En avril 2023, le ministre de l’Agriculture Gaston Dossouhoui promettait la fin des poulets importés pour les fêtes de fin 2024. Mais cinq mois après la date butoir, les produits étrangers continuent d’alimenter les marchés. Le gouvernement justifie ce report par la nécessité d’assurer une transition progressive, afin de protéger les consommateurs et d’éviter une envolée des prix. Toutefois, cette prudence suscite des frustrations. Certains acteurs de la filière dénoncent un recul stratégique, d’autres y voient une mesure de bon sens.
Chaque année, environ 100 000 tonnes de poulets congelés arrivent à Cotonou, en provenance du Brésil et de l’Union européenne. Seules 20 000 tonnes sont consommées localement, le reste étant réexporté vers le Nigeria, où l’importation de volaille est interdite depuis 2002. Cette situation place le Bénin au cœur d’un commerce régional informel qui complique toute réforme. En parallèle, la production nationale reste marginale, plafonnant à un peu plus de 10 000 tonnes en 2023, essentiellement issues d’élevages traditionnels à faible rendement.

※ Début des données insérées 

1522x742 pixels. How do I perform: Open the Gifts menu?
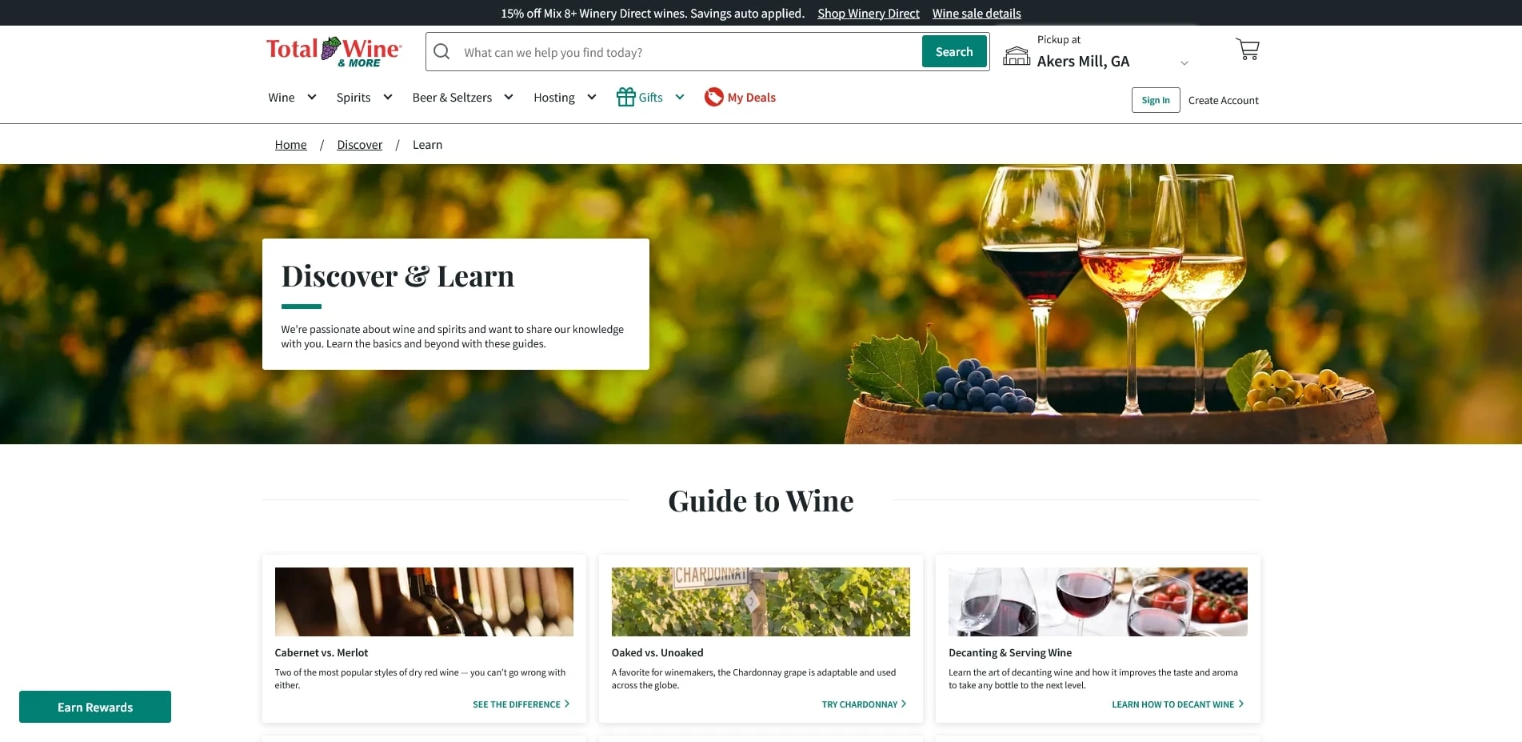click(x=651, y=97)
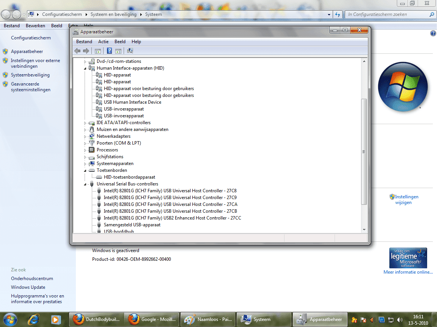Click the volume speaker icon in system tray
Image resolution: width=437 pixels, height=327 pixels.
click(399, 319)
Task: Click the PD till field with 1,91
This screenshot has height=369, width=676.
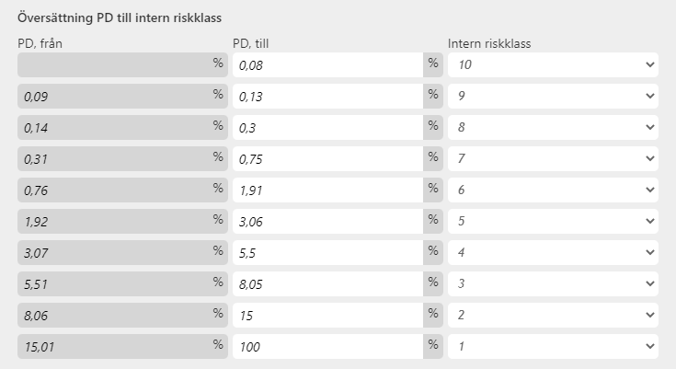Action: coord(327,190)
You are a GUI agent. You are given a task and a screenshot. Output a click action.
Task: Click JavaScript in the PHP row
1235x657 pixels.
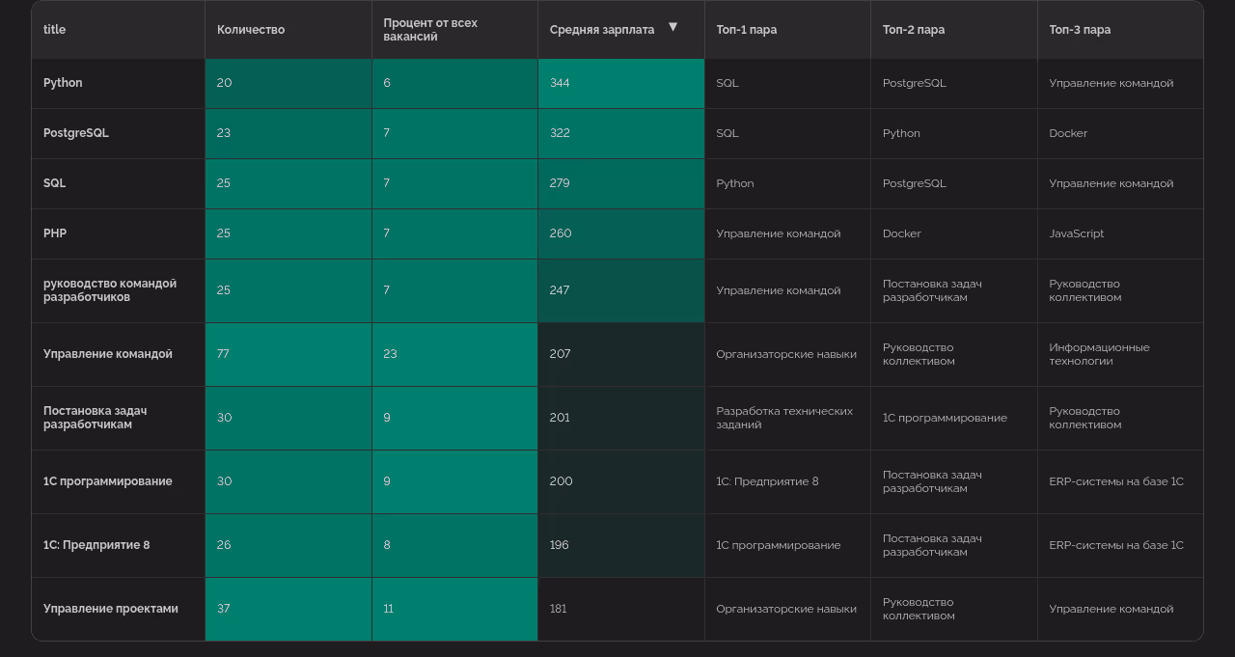click(1077, 233)
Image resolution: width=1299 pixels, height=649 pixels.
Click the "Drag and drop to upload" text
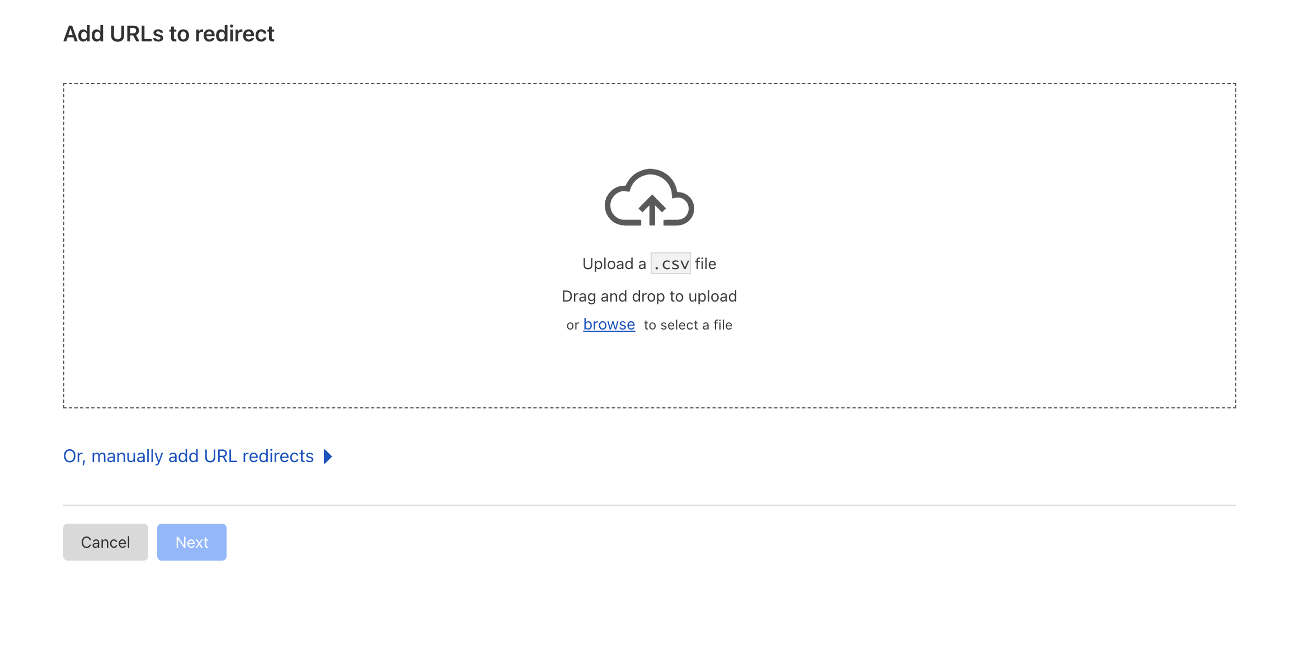coord(649,296)
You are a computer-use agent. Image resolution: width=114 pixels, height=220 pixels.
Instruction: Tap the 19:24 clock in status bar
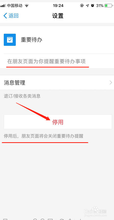58,6
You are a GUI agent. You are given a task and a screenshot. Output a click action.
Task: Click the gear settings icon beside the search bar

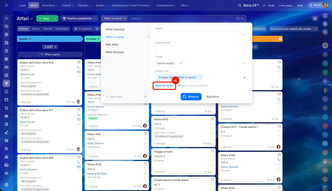pos(315,18)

La relance de la filière passe par une modernisation de la production, mais les obstacles sont nombreux. L’alimentation animale représente jusqu’à 70 % des coûts de production, et les producteurs locaux peinent à concurrencer les prix subventionnés du poulet importé. Le manque de fermes professionnelles, la rareté des élevages à cycle continu et l’envolée du coût des intrants rendent l’essor du secteur incertain. Pour les exploitants, les faibles marges proposées par les intermédiaires découragent toute prise de risque.

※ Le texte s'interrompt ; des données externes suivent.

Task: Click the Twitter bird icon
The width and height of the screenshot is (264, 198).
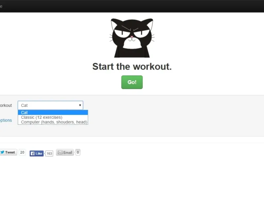Action: [2, 152]

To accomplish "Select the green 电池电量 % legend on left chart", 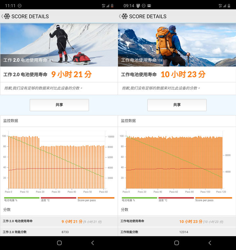I will click(22, 199).
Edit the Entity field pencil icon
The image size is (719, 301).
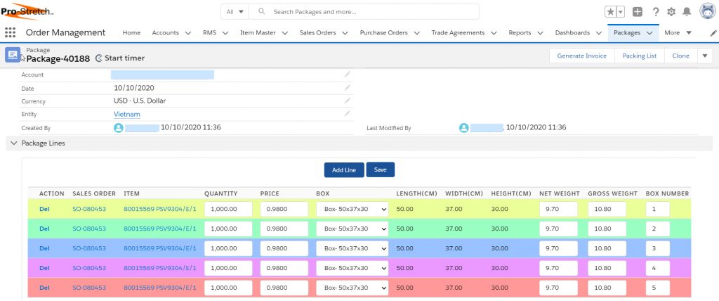pos(347,113)
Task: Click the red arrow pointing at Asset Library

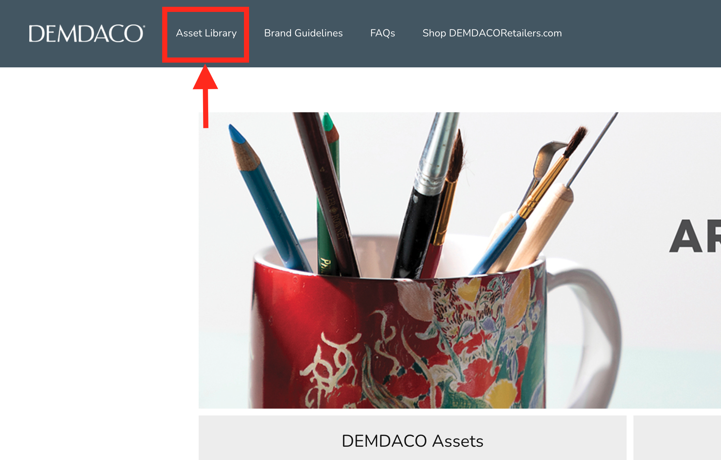Action: pyautogui.click(x=205, y=96)
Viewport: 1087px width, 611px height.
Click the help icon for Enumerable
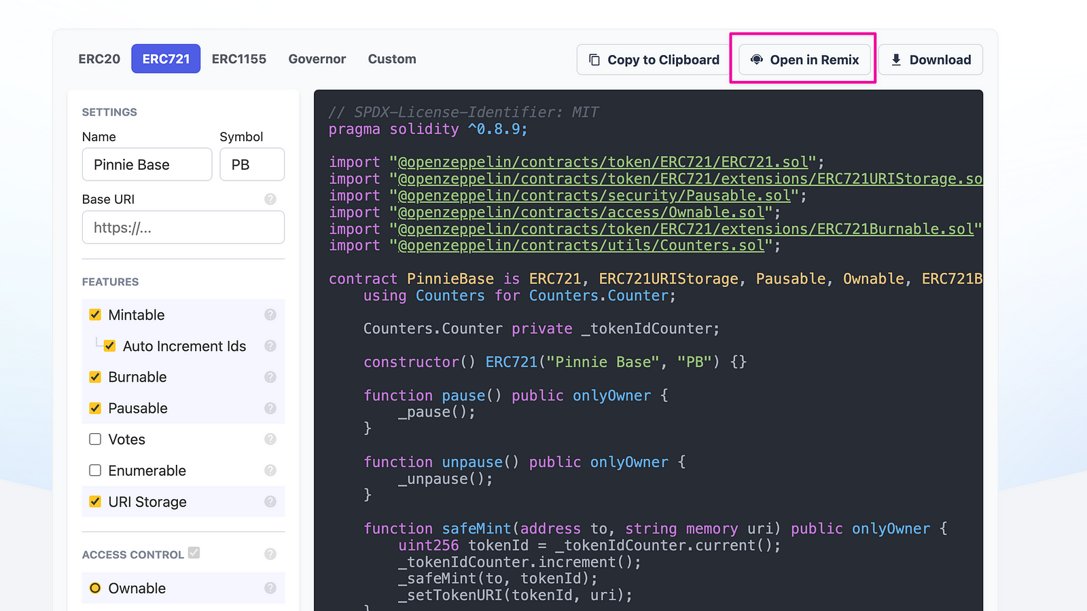[270, 470]
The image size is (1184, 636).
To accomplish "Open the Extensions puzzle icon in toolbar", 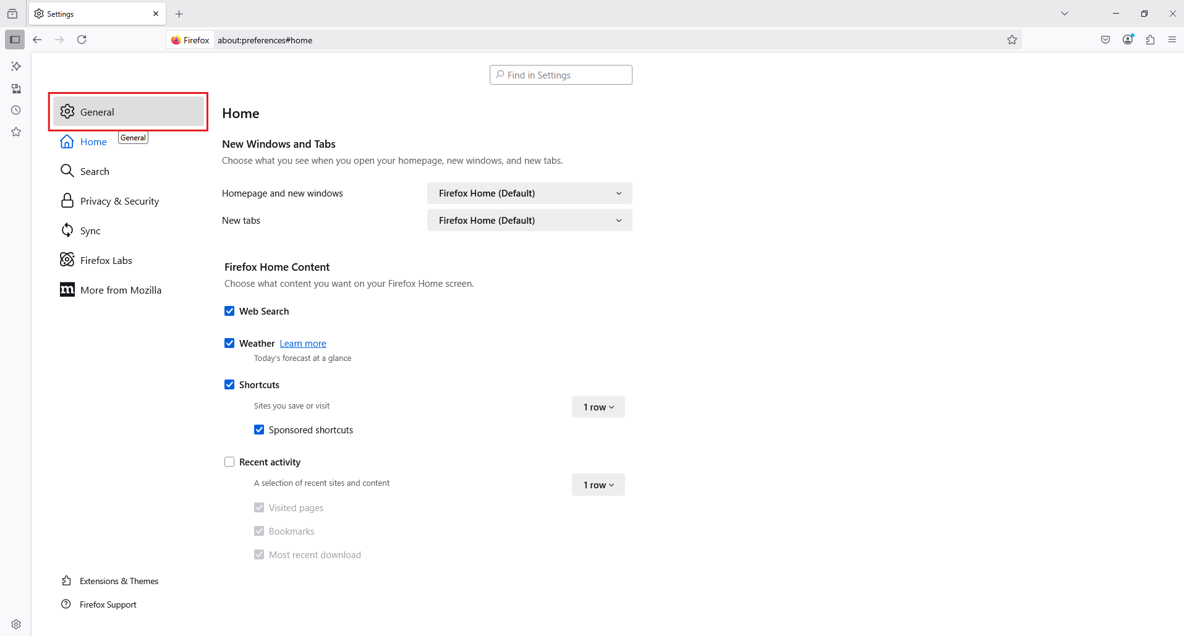I will [1150, 40].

Face à cette impasse, l’État béninois tente d’apporter des réponses. Des prêts bonifiés, des subventions sur les poussins d’un jour, l’appui d’organisations comme le FNDA ou l’ADPME : plusieurs mécanismes d’appui ont été déployés pour structurer la filière. Mais ces efforts restent épars. La mise en place de « clusters agricoles » visant à regrouper producteurs, transformateurs et distributeurs dans un même écosystème semble prometteuse, mais peine à produire des résultats concrets à grande échelle.

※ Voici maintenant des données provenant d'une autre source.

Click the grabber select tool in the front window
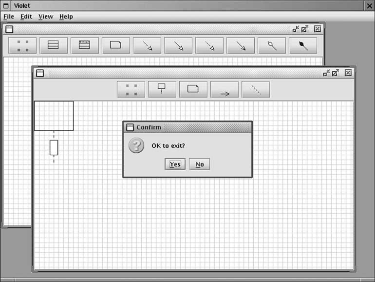 (131, 90)
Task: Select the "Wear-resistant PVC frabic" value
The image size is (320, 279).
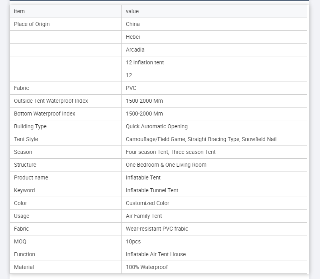Action: [x=157, y=229]
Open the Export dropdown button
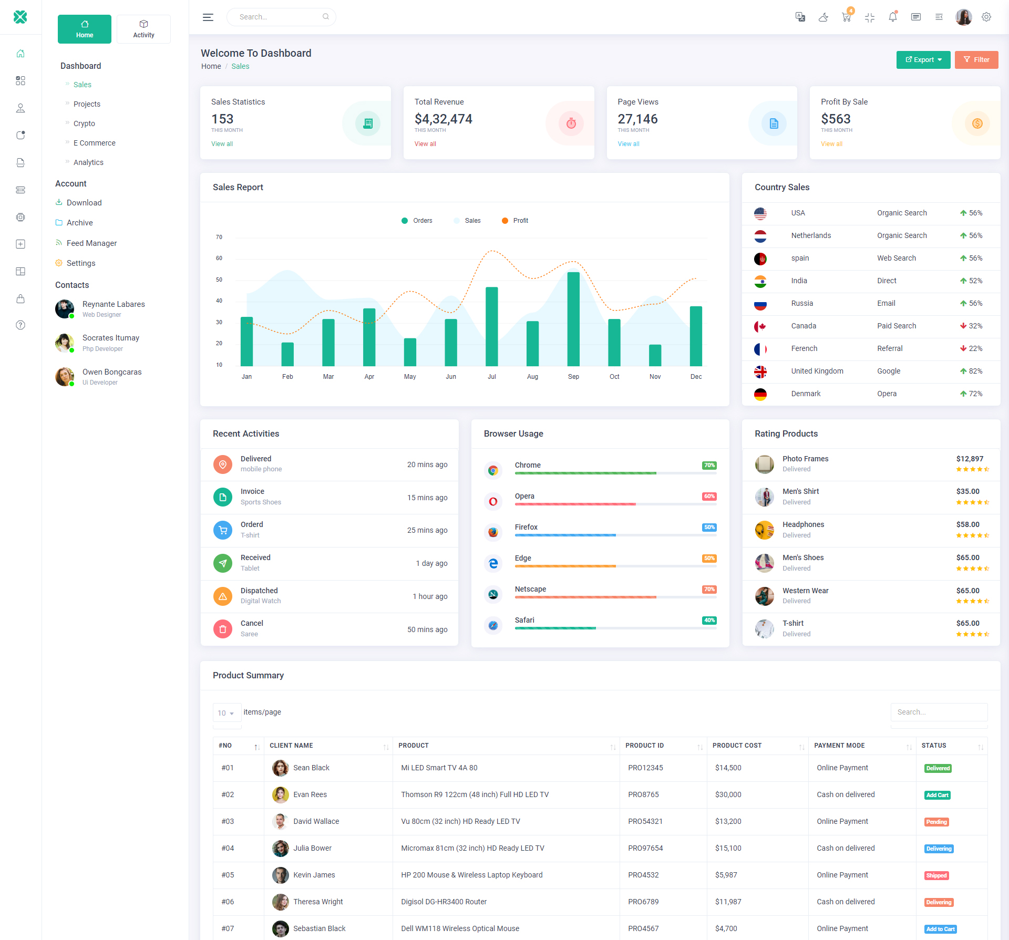 [923, 60]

Au-delà des chiffres, l’enjeu est politique. Le gouvernement veut afficher une volonté de souveraineté alimentaire, dans la lignée des décisions prises au Nigeria, en Côte d’Ivoire ou au Sénégal. Mais sur le terrain, la dépendance au poulet congelé bon marché reste une réalité, ancrée dans les habitudes de consommation. Sans véritable plan de montée en puissance de la production locale, l’interdiction risque de rester un vœu pieux.